A Brockton, Massachusetts, man recently succumbed to eastern equine encephalitis, a mosquito transmitted disease that, while rare, is fatal in 35% of cases. The Associated Press report, carried by the Boston Globe online edition, notes that the 60 year old man worked as a landscaper. Subsequent tests of standing water in the area where he was working (southeastern Massachusetts) showed a significant number of infected mosquitoes.

So why might this involve workers comp? If the deceased man was not an independent contractor, and if he worked for a company carrying workers comp insurance, his fatality is very likely to be work related. Although it could not be proven that the mosquito bite actually occurred at work, the work explicitly exposed him to infected mosquitoes. In all likelihood, this would be a fatality that occurred in the course and scope of employment. His survivors would be entitled to benefits.
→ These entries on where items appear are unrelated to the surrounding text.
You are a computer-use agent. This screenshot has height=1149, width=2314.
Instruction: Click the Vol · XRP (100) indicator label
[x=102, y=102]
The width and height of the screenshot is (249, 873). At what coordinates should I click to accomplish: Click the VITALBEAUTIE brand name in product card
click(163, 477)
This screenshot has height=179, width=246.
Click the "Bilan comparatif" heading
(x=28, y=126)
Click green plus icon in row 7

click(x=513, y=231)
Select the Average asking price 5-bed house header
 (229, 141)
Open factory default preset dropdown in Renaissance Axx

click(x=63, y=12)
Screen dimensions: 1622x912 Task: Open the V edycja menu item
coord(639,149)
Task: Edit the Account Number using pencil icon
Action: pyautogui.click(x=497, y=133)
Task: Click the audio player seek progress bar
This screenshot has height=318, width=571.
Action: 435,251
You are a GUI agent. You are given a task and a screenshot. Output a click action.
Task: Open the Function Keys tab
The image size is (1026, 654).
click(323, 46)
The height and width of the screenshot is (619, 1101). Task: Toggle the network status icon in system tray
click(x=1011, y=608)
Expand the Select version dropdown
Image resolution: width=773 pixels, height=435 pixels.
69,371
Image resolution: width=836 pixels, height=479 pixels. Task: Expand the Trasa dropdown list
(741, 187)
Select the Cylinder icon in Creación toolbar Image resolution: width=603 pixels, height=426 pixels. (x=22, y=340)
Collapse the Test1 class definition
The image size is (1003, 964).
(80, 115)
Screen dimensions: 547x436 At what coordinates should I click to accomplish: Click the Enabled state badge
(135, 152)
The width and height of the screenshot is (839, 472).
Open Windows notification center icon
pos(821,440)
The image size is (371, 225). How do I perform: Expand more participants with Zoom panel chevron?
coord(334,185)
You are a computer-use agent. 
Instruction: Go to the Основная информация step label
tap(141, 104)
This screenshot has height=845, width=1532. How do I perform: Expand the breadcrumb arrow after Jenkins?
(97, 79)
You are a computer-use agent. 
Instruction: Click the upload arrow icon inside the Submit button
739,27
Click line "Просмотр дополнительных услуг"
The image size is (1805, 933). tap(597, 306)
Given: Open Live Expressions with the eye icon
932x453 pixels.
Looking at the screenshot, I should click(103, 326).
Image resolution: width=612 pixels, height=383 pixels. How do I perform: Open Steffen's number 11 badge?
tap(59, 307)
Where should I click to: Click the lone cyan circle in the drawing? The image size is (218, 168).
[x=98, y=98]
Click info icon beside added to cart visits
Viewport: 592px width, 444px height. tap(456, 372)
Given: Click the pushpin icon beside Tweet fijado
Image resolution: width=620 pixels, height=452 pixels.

The Centers for Disease Control has issued an interesting fact sheet on eastern equine encephalitis. The good news is that the disease is very rare – only 200 confirmed cases from 1964 to the present, an average of about 4 per year. However, there have been two fatalities in Massachusetts already this year. The really bad news is the high 35% fatality rate – and even among survivors, 35% suffer permanent neurological damage.

A word to the wise: if your employees work outside and are exposed to mosquitoes in areas known to be at risk for the disease, provide DEET based repellants and make sure your employees apply them every day.